The dog sniffed the air around the unfamiliar bowl and looked at me in that same, disappointed way that people do when they realize they are out of choices. He took what I can only describe as a courtesy lick, sighed and then went over to lie in front of the sliding glass door.

Next order of business: rack time. Until I knew what I was up against, the daylight was not going to be my friend.

In one of the bedrooms on the second floor, I found a surprisingly spacious closet. In the back of it was a smaller door, that opened into what I think must have been a seasonal closet where warm weather clothes spent the winter and where heavy coats went on summer vacation.

In the back of the closet, I found some ratty old drapes that had long ago returned from a visit to the dry cleaner, but had never made it off the hanger.

This was ideal. I had a place to sleep and something to sleep on.

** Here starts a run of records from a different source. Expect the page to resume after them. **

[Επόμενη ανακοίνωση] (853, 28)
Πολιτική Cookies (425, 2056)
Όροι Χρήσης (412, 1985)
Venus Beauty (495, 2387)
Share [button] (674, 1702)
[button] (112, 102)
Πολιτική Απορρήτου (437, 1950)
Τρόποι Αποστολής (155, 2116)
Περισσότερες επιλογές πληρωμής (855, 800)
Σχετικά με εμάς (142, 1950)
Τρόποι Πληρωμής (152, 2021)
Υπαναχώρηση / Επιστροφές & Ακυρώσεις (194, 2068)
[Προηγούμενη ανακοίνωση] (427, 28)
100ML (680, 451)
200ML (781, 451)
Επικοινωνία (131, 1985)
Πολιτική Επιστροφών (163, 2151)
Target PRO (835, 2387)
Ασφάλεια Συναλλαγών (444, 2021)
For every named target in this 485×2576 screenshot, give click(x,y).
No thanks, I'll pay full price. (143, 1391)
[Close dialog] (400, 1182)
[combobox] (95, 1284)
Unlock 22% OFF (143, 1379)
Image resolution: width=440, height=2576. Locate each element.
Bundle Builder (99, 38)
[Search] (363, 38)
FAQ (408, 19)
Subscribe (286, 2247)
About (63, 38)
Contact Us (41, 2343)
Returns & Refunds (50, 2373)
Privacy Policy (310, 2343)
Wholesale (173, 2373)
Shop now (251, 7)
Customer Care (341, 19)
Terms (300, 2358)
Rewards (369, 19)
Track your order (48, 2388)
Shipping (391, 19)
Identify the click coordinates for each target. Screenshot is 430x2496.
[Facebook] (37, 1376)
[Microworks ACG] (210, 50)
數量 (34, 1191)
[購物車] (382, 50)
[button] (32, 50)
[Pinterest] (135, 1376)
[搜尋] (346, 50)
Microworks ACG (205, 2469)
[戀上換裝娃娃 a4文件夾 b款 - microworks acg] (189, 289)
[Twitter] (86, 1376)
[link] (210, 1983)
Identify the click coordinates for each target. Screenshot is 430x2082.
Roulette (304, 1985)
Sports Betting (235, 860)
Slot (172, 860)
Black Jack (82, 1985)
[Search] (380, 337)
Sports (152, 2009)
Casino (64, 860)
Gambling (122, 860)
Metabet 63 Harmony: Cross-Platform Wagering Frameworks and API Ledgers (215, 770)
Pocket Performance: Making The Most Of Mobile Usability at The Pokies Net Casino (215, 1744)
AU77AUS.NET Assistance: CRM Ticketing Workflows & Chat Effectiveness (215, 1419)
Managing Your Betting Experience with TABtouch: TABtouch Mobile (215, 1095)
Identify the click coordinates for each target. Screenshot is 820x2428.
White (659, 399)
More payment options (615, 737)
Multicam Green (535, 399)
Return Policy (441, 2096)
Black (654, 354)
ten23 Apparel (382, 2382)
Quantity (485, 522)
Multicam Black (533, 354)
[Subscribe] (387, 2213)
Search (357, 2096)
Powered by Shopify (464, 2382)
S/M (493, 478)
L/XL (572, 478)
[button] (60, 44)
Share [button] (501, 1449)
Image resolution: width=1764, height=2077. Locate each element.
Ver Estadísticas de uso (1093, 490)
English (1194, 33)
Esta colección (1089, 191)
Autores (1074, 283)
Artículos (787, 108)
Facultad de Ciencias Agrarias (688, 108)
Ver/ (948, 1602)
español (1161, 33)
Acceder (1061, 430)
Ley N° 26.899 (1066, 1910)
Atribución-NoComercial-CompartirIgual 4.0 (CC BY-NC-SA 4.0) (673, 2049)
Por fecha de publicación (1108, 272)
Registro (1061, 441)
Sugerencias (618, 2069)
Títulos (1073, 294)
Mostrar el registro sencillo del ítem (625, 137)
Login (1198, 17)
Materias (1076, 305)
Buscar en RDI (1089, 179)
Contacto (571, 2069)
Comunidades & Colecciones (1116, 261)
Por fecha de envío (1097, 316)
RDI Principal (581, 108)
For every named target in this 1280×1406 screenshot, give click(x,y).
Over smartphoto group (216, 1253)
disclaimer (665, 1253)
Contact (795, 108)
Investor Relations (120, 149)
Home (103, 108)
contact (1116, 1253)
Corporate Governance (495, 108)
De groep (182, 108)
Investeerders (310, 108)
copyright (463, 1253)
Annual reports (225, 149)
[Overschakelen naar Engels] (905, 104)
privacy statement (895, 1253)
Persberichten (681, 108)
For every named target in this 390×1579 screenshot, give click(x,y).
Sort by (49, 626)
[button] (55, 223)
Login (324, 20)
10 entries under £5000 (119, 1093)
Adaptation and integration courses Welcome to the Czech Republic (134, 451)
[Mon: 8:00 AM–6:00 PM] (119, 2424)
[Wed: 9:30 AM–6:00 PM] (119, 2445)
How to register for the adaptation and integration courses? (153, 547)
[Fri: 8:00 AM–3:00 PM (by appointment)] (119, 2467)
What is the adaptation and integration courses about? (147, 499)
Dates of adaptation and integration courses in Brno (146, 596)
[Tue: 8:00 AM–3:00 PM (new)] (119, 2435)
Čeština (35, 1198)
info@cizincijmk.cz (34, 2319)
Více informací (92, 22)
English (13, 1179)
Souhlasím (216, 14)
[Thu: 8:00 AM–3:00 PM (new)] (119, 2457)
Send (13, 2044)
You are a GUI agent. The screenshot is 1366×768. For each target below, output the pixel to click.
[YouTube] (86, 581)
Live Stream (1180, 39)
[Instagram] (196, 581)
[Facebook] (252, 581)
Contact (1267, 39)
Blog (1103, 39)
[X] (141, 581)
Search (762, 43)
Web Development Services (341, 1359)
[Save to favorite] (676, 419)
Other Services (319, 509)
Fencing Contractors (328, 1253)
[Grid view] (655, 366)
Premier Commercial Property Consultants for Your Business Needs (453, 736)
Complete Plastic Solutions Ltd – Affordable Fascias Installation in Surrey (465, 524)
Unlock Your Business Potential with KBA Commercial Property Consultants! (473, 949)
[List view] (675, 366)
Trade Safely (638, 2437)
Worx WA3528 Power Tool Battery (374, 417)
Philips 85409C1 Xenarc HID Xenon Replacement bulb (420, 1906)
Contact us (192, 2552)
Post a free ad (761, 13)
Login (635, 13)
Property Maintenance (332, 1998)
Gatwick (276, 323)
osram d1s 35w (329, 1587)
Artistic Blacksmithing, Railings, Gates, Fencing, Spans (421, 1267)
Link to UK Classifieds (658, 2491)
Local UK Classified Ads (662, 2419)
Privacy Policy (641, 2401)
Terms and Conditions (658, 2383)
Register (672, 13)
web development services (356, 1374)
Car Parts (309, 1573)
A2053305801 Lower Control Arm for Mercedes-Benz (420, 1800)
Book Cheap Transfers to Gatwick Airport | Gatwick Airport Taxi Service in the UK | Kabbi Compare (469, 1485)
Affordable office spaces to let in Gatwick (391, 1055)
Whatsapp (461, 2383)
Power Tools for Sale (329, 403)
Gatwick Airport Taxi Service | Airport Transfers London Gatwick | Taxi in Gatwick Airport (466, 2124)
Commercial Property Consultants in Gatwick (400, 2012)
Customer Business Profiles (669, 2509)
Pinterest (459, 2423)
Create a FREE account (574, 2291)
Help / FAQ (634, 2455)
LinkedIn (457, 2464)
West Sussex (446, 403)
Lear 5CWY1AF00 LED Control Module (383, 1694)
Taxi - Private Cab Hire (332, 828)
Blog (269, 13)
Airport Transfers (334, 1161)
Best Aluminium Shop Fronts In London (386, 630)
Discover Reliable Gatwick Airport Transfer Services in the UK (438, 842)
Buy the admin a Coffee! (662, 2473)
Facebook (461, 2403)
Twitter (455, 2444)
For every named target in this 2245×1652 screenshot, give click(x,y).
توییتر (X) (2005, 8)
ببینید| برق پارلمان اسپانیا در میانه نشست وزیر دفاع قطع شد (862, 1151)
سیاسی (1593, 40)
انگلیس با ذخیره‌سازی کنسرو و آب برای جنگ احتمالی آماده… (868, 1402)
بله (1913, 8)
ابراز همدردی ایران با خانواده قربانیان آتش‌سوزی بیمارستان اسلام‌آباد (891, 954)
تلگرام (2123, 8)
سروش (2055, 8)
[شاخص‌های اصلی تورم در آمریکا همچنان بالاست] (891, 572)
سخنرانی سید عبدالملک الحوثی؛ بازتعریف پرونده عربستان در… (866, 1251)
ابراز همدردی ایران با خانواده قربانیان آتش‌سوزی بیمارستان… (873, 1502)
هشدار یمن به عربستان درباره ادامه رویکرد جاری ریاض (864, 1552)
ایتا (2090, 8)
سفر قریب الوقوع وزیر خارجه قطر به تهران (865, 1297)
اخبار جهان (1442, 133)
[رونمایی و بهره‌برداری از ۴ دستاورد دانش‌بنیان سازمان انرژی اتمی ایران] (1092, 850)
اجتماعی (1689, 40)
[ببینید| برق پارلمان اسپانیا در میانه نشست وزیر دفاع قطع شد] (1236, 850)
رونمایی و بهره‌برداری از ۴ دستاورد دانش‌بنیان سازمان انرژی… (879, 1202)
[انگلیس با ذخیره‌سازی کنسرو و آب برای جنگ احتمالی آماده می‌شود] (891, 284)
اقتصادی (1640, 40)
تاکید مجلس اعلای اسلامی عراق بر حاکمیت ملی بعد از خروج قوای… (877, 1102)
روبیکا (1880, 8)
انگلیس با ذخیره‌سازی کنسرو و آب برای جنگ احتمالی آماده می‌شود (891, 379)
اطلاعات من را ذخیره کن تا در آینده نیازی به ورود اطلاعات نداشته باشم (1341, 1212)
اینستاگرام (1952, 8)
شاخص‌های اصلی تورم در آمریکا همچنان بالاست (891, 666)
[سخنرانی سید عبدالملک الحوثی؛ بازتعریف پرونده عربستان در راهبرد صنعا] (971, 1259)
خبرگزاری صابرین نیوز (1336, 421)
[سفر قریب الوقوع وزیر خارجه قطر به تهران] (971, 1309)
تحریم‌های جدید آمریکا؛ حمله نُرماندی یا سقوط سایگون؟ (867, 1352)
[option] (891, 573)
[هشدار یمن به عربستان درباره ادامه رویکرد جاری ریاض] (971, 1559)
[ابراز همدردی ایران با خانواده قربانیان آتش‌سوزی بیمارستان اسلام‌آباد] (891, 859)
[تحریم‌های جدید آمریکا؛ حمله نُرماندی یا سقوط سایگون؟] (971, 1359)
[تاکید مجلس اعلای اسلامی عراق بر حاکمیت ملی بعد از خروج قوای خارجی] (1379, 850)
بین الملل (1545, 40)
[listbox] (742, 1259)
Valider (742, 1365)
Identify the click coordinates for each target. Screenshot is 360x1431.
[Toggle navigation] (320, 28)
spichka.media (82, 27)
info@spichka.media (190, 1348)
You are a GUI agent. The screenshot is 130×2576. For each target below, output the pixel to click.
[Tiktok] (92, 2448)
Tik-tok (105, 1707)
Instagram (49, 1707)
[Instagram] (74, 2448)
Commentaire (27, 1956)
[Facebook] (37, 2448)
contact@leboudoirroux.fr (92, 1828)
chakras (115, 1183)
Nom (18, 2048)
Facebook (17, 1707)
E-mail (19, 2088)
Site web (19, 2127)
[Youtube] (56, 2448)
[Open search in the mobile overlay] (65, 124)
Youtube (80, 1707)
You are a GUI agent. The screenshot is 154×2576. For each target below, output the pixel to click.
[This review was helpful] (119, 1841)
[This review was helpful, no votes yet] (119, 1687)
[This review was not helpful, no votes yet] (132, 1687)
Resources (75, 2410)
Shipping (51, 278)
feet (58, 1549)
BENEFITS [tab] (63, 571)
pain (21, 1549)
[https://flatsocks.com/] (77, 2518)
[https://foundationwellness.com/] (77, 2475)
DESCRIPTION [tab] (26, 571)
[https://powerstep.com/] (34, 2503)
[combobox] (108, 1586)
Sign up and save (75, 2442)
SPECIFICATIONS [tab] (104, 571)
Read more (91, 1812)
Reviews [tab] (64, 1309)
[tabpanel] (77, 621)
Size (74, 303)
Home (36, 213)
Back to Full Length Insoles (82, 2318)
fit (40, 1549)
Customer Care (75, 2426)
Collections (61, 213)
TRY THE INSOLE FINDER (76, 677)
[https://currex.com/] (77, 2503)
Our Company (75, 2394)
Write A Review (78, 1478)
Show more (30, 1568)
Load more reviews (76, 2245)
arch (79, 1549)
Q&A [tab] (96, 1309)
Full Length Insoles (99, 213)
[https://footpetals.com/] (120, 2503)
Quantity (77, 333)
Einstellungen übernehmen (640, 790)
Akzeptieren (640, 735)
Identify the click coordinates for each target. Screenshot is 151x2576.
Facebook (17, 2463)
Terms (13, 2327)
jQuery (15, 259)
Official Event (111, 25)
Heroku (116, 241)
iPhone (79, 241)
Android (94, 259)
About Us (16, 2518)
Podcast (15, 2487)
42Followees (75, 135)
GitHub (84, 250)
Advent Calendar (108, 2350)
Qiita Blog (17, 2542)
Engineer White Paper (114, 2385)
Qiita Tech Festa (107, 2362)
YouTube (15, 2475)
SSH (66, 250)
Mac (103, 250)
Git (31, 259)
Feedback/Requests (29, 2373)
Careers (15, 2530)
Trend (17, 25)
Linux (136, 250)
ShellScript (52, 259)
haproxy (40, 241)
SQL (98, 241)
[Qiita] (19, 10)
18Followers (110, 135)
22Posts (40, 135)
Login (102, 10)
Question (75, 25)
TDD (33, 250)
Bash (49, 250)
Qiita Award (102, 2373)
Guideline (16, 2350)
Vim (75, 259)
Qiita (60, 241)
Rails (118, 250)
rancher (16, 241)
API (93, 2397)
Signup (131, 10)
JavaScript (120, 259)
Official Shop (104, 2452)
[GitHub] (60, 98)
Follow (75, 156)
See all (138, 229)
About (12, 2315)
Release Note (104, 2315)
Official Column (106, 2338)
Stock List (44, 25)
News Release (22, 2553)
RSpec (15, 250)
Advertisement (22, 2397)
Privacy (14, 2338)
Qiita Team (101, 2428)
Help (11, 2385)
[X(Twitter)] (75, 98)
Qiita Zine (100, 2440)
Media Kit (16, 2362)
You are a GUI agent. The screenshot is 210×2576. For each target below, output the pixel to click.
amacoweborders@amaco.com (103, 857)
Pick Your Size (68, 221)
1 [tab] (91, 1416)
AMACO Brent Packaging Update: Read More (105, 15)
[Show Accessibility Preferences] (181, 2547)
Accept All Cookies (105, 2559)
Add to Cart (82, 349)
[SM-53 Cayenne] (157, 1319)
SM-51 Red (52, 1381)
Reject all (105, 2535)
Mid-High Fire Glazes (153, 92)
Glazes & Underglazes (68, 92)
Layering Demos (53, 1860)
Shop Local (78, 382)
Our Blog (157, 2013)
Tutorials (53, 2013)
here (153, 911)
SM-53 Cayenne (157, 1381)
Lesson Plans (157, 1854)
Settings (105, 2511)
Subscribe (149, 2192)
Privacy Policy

This would be our base of operations, our nest in which to hatch our plans.

I brought the dog up to check it out. He was not impressed.

Try as I might, he would not come into our panic room.

We compromised which is to say I let him have his way: he stayed in the outer closet.

The sun was not long up and it was already getting warm in this uninsulated space. I stripped down, curled up and tried to get some sleep.

That was much more easily said than done.

It was a new space to the dog and me and full of unfamiliar sounds and every time there was a new click, or pop, or whir, or creak, the dog startled and that startled me.

There were outside noises to learn as well: heavy trucks, light trucks, cars, lawnmowers and leaf blowers. And there were even a surprising number of cars the drivers of which were so self-important that they had to announce their presence by leaning on their horns.

There was only one sound that really mattered and that was if a car pulled into the shared driveway that separated this house from the neighbors. Just because the place hadn't sold, didn't mean it couldn't and we had to be ready.

No, sleep was not going to be deep, or restful.

And, as if reading my mind, the dog took in a deep chest full of air and let out a long, mournful sigh.